### PASSAGE TO READ
▶
Hubert (1905-1988) and Sam, (1907-1968) Bass, the boys of Josephine Odom Bass and Joe Bass, took on a large responsibility when their father died at age 56. Their mother had died three years earlier at age 54. There were four other children, all girls, in the home to be cared for. Hubert being two years older than Sam felt more of the load on his shoulders of caring for the family. Since he and Sam were now the bread winners, the girls, who were the housekeepers, and the family made ends meet by working together during these Depression years.
It was a struggle. Some had to forget or delay further education. Mary, the next youngest, was determined to get more schooling. She left home, much to Hubert’s dissatisfaction , for Charlotte. She worked as a housekeeper and boarded in a man and wife’s home in the affluent Myers Park neighborhood. She attended Kings Business School while working. She continued to live and work at a bank in Charlotte. She married Bryant Stone, a pharmacist at Walker Drugs. They were married at First Methodist Church across from the drug store, on North Tryon Street .My wife and I were members of this church for several years when we returned to Charlotte in the middle 1990s. I visited there recently, looking for Dr. Richard “Rusty” Inman, our former pastor. He has since left the pulpit for counseling.
Sam and Hubert married, raised a wonderful family and prospered well. Hubert had two boys, H.J.( Pete) and Harold. Pete graduated from Halls School in Sampson County. He went to work for Southern Bell Telephone Company in Goldsboro. He married Melva Ree Darden and they raised three children. All are doing well. Harold married and moved to Wilkesboro, where he went to school and became an inhalation/respiration therapist at Wilkes General Hospital. He and wife Hazel Puryear, also from Sampson County, have two children.
Joe and Josephine Bass, ” dirt farmers” from Sampson County, can be proud of their children, grandchildren, great-grandchildren, and G-G-grandchildren . They have done well and continue to succeed . Aunt Lola, Uncle Hubert’s wife, age 103, still praises them all. She loves their visits where she lives in Willow Creek Nursing Home in Goldsboro. In one of my recent visits, I realized how much she is loved and cared for by the staff. After all ,she is the oldest one in the home. The oldest deserve the best, and she gets it.
Sam and wife Pearl had three children — Joe, Julia and Portia. Sam became a very successful farmer near Faison. Joe took over the farming operation when his father died at the early age of 61. Joe continued the successful farm until his death . His son Mark continues the farming business today that his grandfather began in the late 1930’s. Joe’s other two son’s, Steve and Joby, were pharmacists in Clinton. Jody attended an ACC basketball game with me here in Atlanta , while getting an advance degree in pharmacy at Mercer University. A couple of years later he and his lady friend were killed in a tragic auto accident between Fayetteville and Clinton on treacherous N.C. Highway 24. Today Steve has sold his thriving pharmacy business in Clinton, and returned to his love of farming. What goes around comes around. So true with so many of us. Another way of saying it is that you can take the boy out of the country, and off the farm, but you can’t take the country out of the boy, and more than likely he will return to the farm.
The girls, Portia and Julia, are still in the area, with children , but unfortunately I have not kept up with their lives as well as the boys. I will be gathering more information on them to complete the Bass Family history book and tree.
◀
### MATERIAL PROVIDED
▶
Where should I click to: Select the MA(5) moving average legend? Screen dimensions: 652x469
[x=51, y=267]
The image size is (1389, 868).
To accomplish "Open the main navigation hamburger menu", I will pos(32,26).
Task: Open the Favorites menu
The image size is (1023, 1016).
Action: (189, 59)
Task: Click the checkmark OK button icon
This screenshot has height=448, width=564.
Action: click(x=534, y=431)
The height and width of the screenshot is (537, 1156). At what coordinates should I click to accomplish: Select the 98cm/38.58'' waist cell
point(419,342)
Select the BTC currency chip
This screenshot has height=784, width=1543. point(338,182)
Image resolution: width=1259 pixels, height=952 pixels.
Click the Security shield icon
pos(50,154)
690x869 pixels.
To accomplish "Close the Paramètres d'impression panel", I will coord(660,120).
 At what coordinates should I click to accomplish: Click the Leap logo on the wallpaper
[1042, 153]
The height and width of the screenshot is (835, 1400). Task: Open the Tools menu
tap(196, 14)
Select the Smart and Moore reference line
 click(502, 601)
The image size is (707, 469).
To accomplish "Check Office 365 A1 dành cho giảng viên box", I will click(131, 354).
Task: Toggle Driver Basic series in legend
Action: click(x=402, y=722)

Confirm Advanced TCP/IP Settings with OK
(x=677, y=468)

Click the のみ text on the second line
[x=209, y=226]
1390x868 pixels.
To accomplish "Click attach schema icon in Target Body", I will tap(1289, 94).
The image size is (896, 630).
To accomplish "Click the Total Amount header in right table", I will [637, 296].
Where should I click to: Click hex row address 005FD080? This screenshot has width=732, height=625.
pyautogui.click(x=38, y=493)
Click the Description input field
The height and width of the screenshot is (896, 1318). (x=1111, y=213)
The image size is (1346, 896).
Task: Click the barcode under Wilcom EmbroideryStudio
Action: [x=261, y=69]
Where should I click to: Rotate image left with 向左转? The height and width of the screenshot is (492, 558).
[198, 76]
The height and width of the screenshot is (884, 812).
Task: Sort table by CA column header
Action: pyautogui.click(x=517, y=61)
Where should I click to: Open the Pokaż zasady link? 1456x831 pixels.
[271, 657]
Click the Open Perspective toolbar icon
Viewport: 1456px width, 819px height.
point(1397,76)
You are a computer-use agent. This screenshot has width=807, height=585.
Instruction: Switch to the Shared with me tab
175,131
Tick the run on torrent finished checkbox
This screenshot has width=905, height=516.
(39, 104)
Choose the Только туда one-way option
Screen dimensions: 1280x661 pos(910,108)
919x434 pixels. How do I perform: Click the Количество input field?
◀
### EXERCISE REQUIREMENTS
From the passage on the Bass family, extract the part that begins at the words "The girls, Portia" and stops after the words "book and tree.". The items have no connection to the passage on the Bass family.

### SOLUTION BELOW
The girls, Portia and Julia, are still in the area, with children , but unfortunately I have not kept up with their lives as well as the boys. I will be gathering more information on them to complete the Bass Family history book and tree.